Vertrauen entsteht in Situationen, in denen der Vertrauende (der Vertrauensgeber) mehr verlieren als gewinnen kann – er riskiert einen Schaden bzw. eine Verletzung.
Vertrauen manifestiert sich in Handlungen, die die eigene Verletzlichkeit erhöhen. Man liefert sich dem Vertrauensnehmer aus und setzt zum Vertrauenssprung an.
Der Grund, warum man sich ausliefert, ist die positive Erwartung, dass der Vertrauensnehmer die Situation nicht zum Schaden des Vertrauensgebers verwendet.

Vertrauen ist erlerntes Verhalten und eine erlernte Entscheidung und damit abhängig von der Kultur, die uns geprägt hat und in der wir agieren. Noch dazu brauchen wir viel Zeit, um Vertrauen aufzubauen aber nur Sekunden, um es zu entziehen mit dem Vorsatz, es an dieser Stelle auch nie wieder zu geben. Denn Vertrauen ist ein Reifungsprozess (kein Instantprodukt). Da gibt es kein „On-Off“. Manchmal müssen wir sehr mühsam lernen, nach schlechten Erfahrungen überhaupt wieder vertrauen zu können und mit unserem eigenen Verhalten wieder in Vorleistung zu treten. Im Arbeitskontext heißt Lernen: Verzicht auf kurzfristige Vorteile, kein Profilieren auf Kosten Anderer, kein Verschweigen eigener Unzulänglichkeiten, keine Allianzen schmieden. Die Belohnung: Vertrauen minimiert Komplexität (Sachebene) und erhöht die empfundene Beziehungsqualität (Beziehungsebene).

Der Glaube daran, dass es gelingen kann, ist bereits der erste Vertrauensakt und ein Schlüssel für Resilienz, also die Fähigkeit, nach einschneidenden, meistens als negativ empfundenen Erfahrungen wieder in eine gesunde Balance zu kommen und handlungsfähig zu sein.

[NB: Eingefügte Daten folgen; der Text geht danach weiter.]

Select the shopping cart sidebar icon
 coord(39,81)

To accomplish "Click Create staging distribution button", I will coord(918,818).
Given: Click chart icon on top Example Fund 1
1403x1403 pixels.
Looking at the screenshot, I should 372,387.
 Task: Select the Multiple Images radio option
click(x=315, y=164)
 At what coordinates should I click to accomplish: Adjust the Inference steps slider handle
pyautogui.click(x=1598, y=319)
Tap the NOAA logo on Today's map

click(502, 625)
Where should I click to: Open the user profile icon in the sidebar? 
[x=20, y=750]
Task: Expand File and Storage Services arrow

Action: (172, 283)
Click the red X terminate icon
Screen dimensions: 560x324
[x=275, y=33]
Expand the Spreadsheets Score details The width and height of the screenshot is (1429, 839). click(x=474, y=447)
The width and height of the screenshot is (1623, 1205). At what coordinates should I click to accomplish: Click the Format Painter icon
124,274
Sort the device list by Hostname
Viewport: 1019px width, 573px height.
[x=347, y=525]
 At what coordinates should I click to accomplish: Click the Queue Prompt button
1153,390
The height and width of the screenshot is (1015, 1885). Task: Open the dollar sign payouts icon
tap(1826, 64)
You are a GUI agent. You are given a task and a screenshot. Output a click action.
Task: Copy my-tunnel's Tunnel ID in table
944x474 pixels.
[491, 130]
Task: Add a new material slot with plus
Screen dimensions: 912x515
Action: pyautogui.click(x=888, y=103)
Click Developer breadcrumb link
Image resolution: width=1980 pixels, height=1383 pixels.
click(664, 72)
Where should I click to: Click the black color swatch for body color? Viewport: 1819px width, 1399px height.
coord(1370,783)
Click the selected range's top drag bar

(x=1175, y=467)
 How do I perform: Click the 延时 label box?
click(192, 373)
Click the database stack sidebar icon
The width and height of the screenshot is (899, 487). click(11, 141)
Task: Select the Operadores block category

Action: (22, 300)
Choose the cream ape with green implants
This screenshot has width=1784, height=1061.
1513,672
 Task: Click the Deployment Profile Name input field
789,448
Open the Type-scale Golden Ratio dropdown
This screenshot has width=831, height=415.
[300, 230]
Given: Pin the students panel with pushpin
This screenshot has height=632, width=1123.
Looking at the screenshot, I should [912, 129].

Da es sich aus meiner Sicht bei Vertrauen um ein Konstrukt handelt, dass so tief in der menschlichen Psyche verankert ist, sollten wir behutsam nicht nur mit dem Begriff, sondern auch mit dem Vertrauen selbst umgehen und zunächst einmal im Arbeitsumfeld durch Wertschätzung ersetzen. Das macht es einfacher und vor allem realistischer, die gemeinsamen Herausforderungen der Arbeit erfolgreich zu bewältigen und dabei ein unabhängiges Individuum zu bleiben. Praktizierte und aufrichtige Wertschätzung ist schon schwer genug.